La chronique des experts Granrut s’intéresse aujourd’hui à la question de la garde à vue des dirigeants d’entreprises. Pour en parler, nous recevons Stéphane Micheli, avocat associé chez Granrut et formateur des chefs d’entreprises et entreprises aux questions de la garde à vue et de la perquisition.

« La garde à vue, c’est quelque chose d’assez traumatisant »

Les dirigeants ont tendance à penser qu’une garde à vue n’est qu’une épreuve comme une autre, et qu’ils sont formés et suffisamment habitués à ce genre de situation où ils doivent défendre leur position. Mais ils en ressortent très souvent déstabilisés car la garde à vue est quelque chose d’assez « traumatisant ». En effet, durant ce genre d’épreuve, ils ont affaire à des policiers expérimentés qui savent mener ce genre de situation.

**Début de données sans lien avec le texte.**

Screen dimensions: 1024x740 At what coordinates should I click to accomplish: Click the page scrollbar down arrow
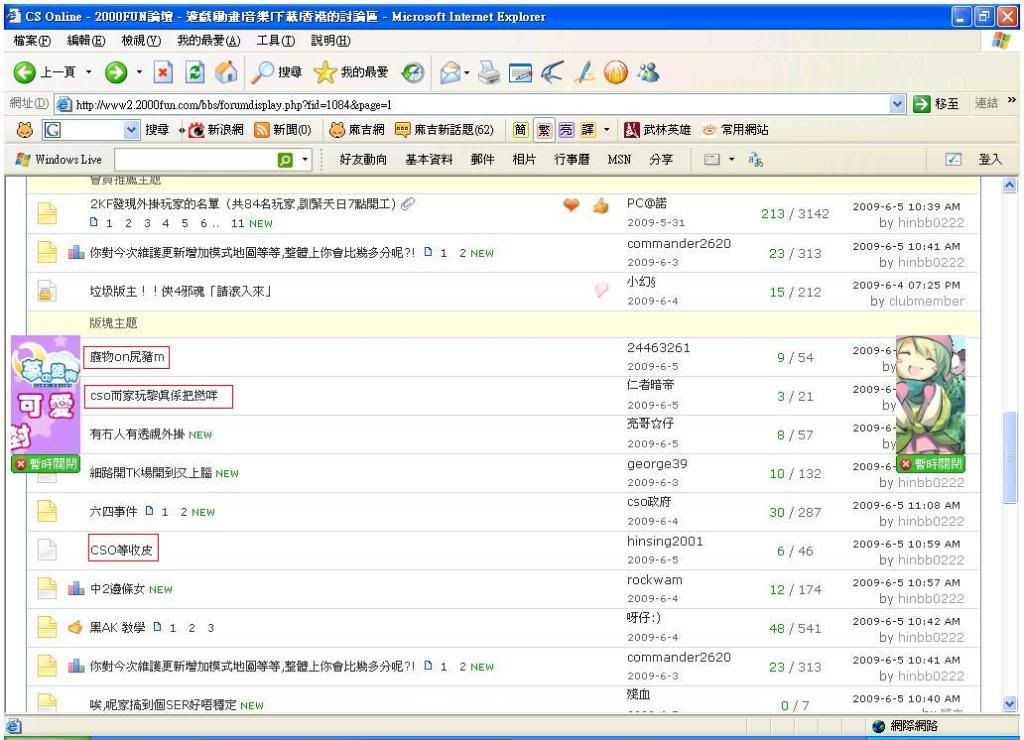(1008, 704)
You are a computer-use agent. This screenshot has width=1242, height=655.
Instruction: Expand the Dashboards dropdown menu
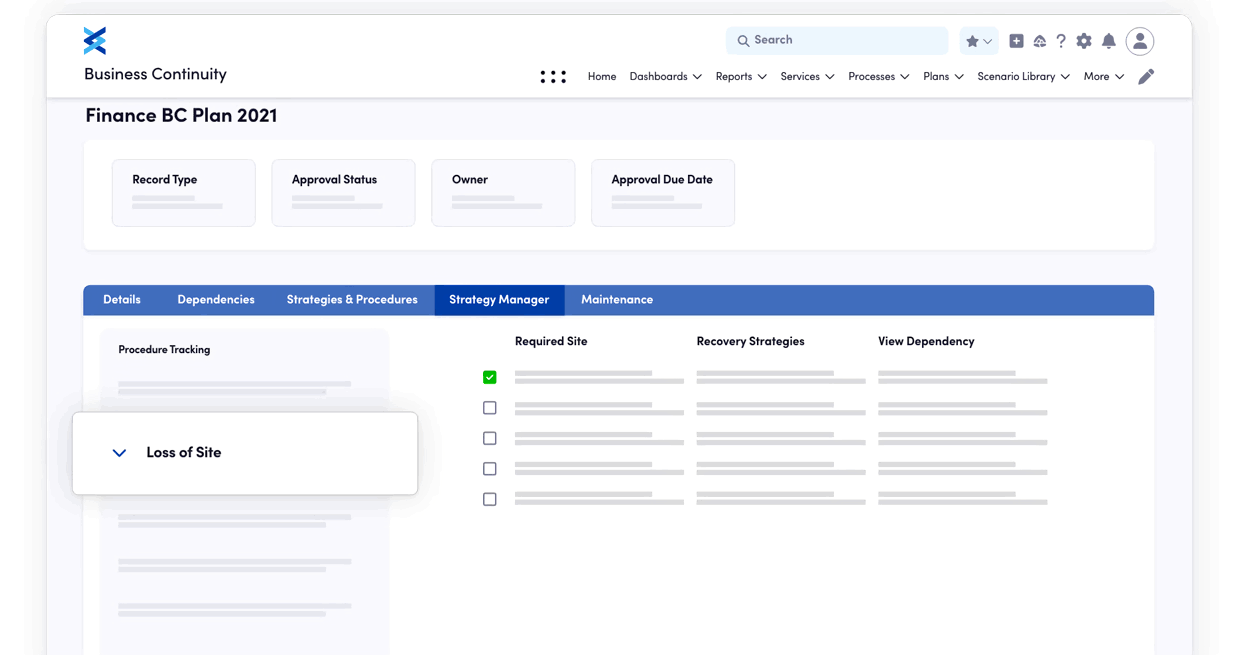point(665,77)
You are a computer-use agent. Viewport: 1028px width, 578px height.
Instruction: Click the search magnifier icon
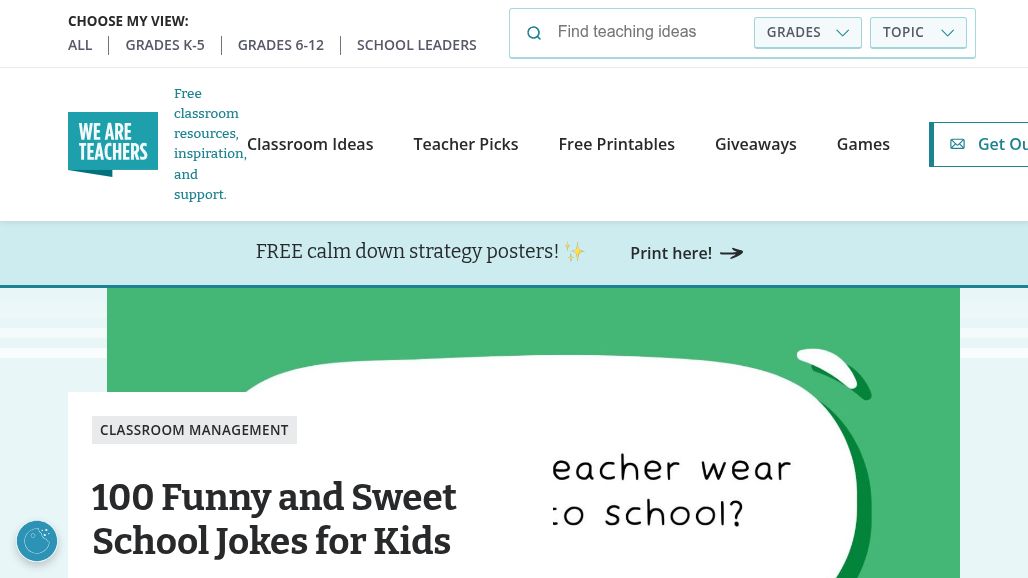pyautogui.click(x=534, y=33)
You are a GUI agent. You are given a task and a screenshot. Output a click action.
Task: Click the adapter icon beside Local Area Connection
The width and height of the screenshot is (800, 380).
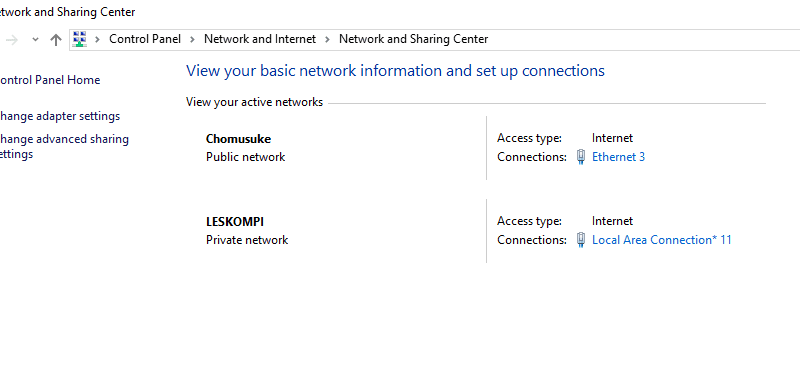[x=581, y=240]
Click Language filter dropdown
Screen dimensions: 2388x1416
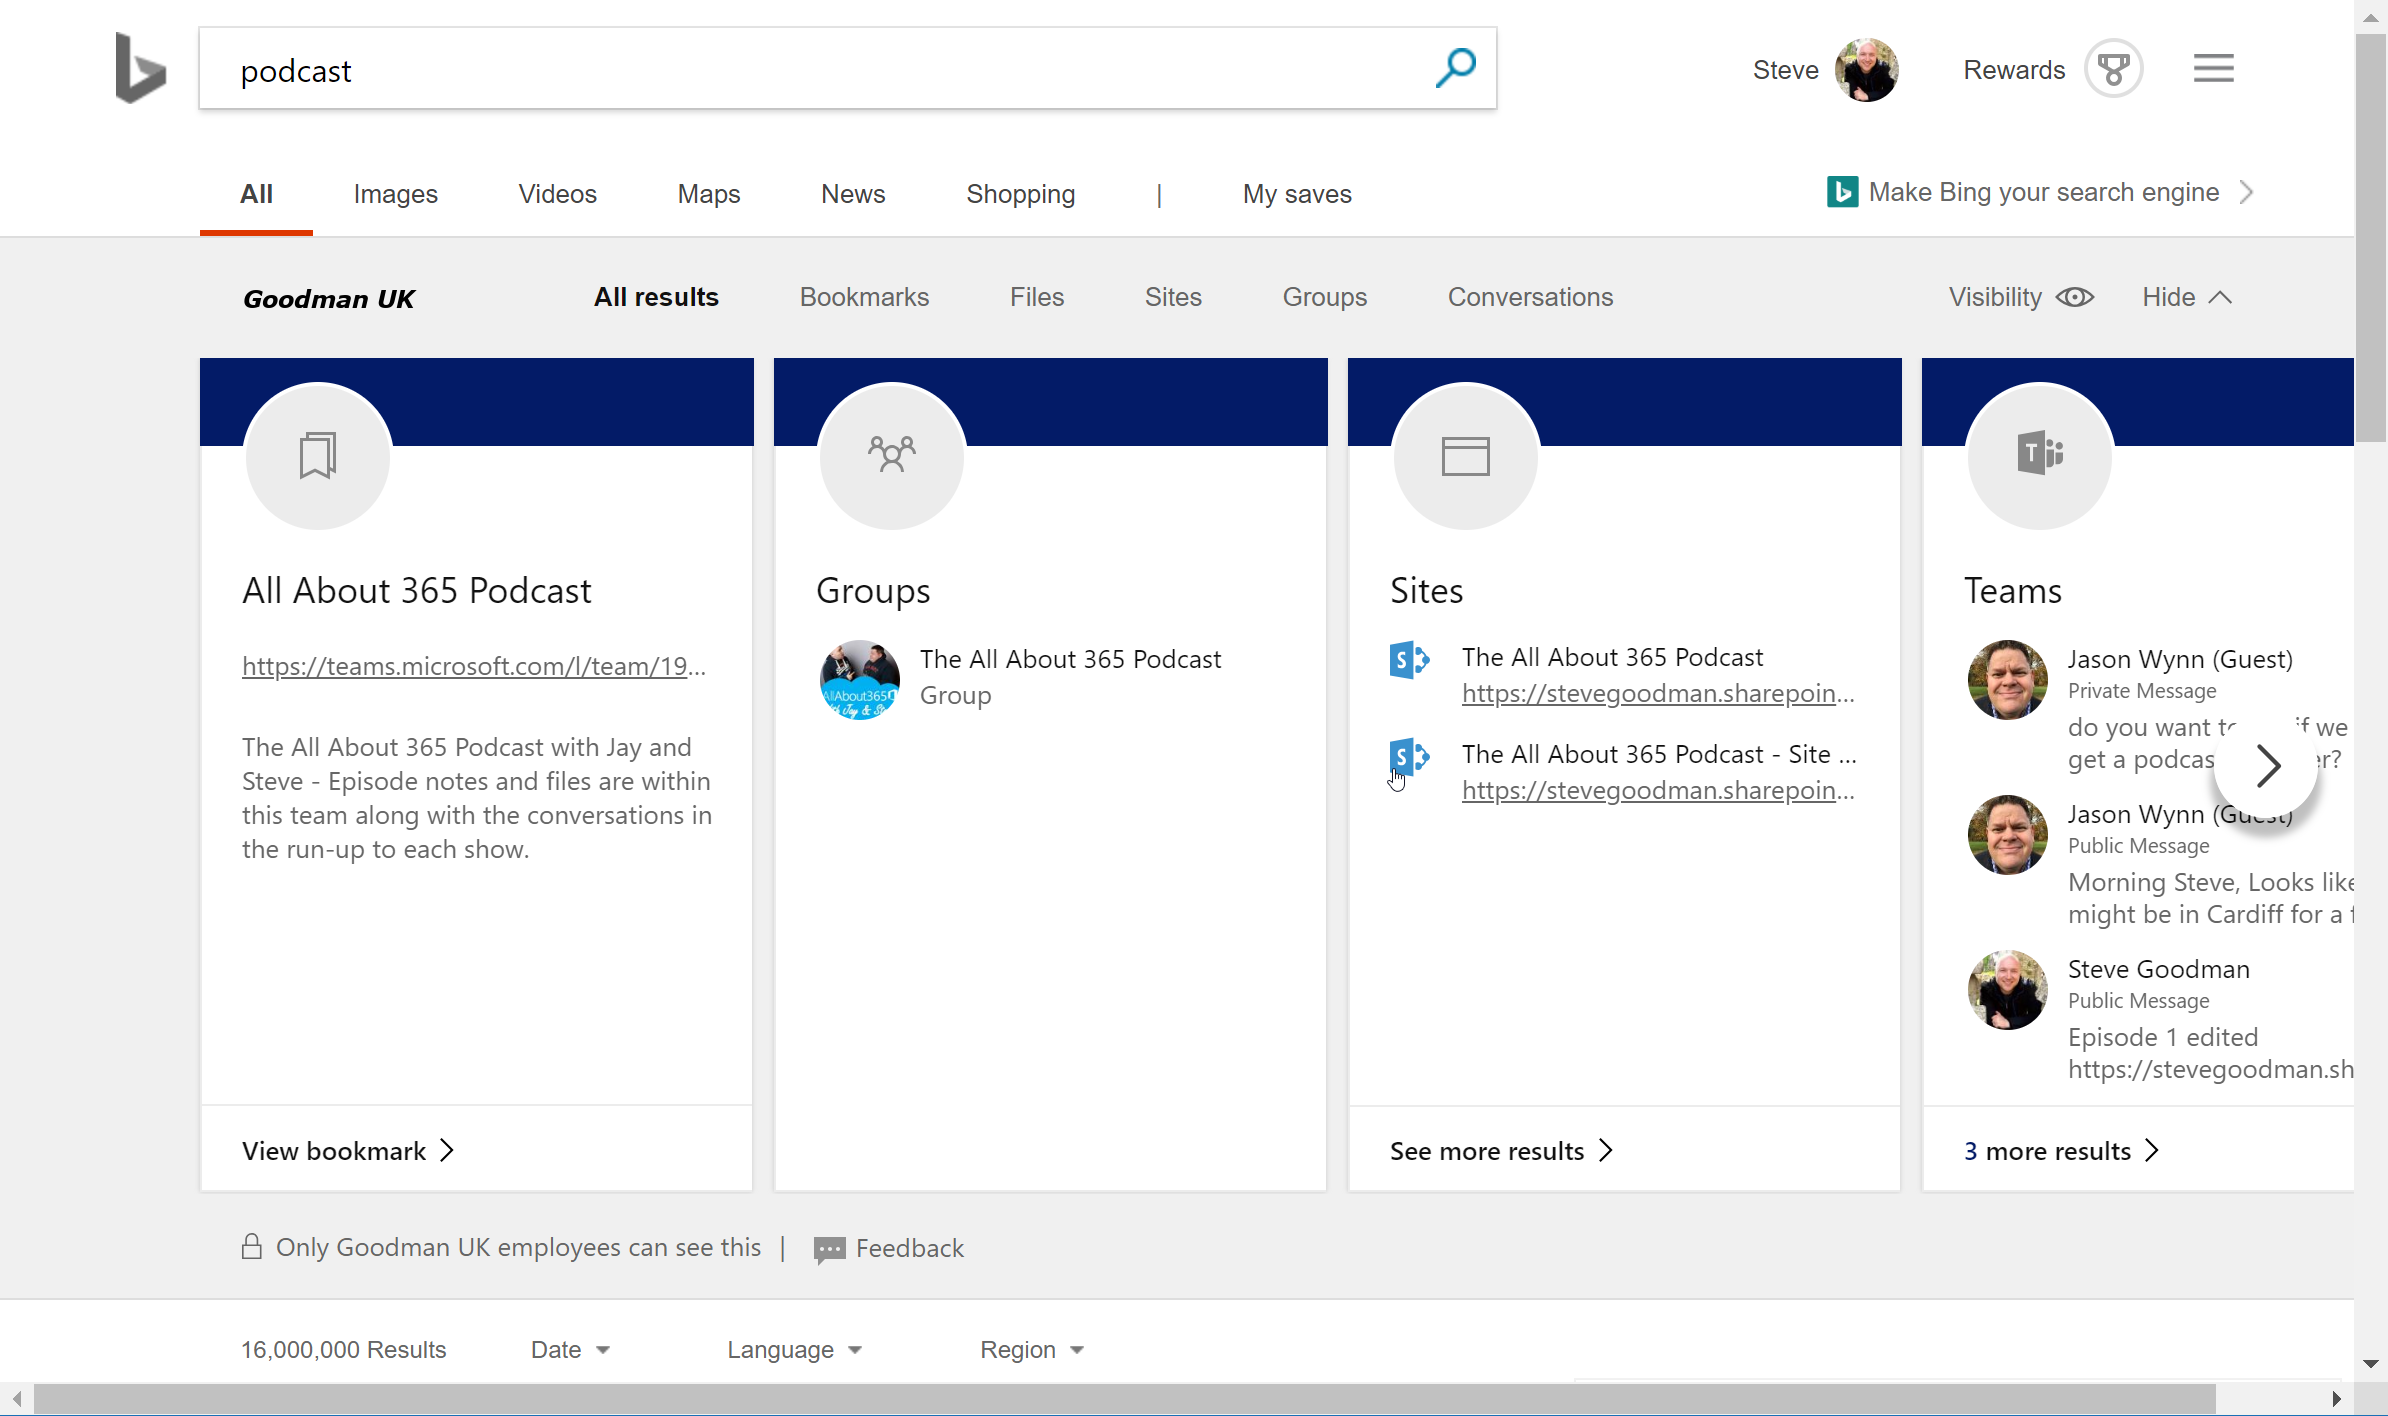point(794,1349)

Ne rien dire n’est pas une solution

Les chefs d’entreprises pensent que la garde à vue ne peut pas leur arriver alors que cela peut arriver à tout un chacun, dans la mesure où l’on peut être en garde à vue dès lors où on est soupçonné d’avoir commis une infraction punie par une peine d’emprisonnement. Il faut savoir que si même votre avocat est présent, il ne peut parler à votre place. De plus, ne rien dire n’est pas une solution. En effet, cela ne freine pas les investigations. Pour mettre fin à la garde à vue, le policier a besoin d’être convaincu.

À la fin de la garde à vue, on peut être directement différé devant un juge d’instruction, convoqué pour aller devant un tribunal, ou simplement libéré.